M. argues that Leviticus 17–26 presents a social ideal focused on community in deliberate contrast to kings, who go unmentioned in the book (22–23). The priests who are mentioned do not form a hierarchy in Israel but instead serve God and act as intermediaries between the people and YHWH. These chapters vest authority only in parents, the heads of households. They are individually responsible for obeying these instructions and thereby protecting the community against repercussions. M. thinks that Leviticus 17–26 attempts to recreate the ideal world of creation in postdiluvian circumstances. It envisions one human nature without social distinctions on the basis of sex, race, nationality or religion. In the institution of the Sabbath, it even preaches solidarity between humans and animals while requiring that Israel acknowledge God’s universal sovereignty.

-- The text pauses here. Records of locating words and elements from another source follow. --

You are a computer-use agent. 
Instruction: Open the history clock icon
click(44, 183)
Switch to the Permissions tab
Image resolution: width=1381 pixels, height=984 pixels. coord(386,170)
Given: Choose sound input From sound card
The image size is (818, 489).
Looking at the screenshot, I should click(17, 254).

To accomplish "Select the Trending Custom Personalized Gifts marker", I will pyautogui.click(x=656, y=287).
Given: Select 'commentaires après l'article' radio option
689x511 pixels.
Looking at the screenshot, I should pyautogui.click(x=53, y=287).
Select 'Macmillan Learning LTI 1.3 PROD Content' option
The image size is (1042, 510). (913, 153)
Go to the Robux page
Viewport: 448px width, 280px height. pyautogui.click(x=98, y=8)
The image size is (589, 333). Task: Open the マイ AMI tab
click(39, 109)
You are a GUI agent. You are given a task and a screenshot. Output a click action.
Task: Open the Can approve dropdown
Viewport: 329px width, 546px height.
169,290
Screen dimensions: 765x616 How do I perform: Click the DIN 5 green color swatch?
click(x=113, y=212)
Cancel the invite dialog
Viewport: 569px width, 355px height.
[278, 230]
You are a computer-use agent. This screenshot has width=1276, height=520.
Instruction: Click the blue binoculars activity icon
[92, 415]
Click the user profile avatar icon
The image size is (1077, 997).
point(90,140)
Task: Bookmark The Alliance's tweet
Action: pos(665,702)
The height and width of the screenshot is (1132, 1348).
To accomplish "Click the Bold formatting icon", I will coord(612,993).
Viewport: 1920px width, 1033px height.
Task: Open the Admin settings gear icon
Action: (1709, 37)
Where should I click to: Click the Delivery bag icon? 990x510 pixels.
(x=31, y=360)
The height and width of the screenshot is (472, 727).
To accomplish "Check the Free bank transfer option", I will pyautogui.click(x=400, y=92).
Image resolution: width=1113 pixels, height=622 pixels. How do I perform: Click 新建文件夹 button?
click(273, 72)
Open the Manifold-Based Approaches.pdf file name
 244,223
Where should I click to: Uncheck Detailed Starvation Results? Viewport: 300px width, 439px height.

Others have made similar claims for the theological significance of these chapters, though M. has asserted them more succinctly and systematically than most. Nevertheless, the ethical and theological tendenz of Leviticus 17–26 is not so clear. Its draconian penalties for sexual and religious offenses, its emphasis on the responsibility of the male householder, and its legislation permitting the permanent enslavement of non-Israelite people do not point obviously towards an egalitarian community serving God. Its careful delineation of priestly purity indicates not only the priests’ responsibilities but also their distinctive privileges. Even the famous Jubilee legislation of chapter 25 that requires Israelite slaves to be freed and land returned every fiftieth year may represent a weakening of legislation in Exodus 21 and Deuteronomy 15 that requires this every seventh year. M. does not discuss the history of these texts relative to each other nor their destructive influence of societies either in the past or present.
Despite this, the commentary rewards close study both for its careful analysis of each chapter’s literary structure and themes as well as for its theological claims for the book as a whole. M.’s clear and concise exposition should be considered carefully by anyone studying the book of Leviticus.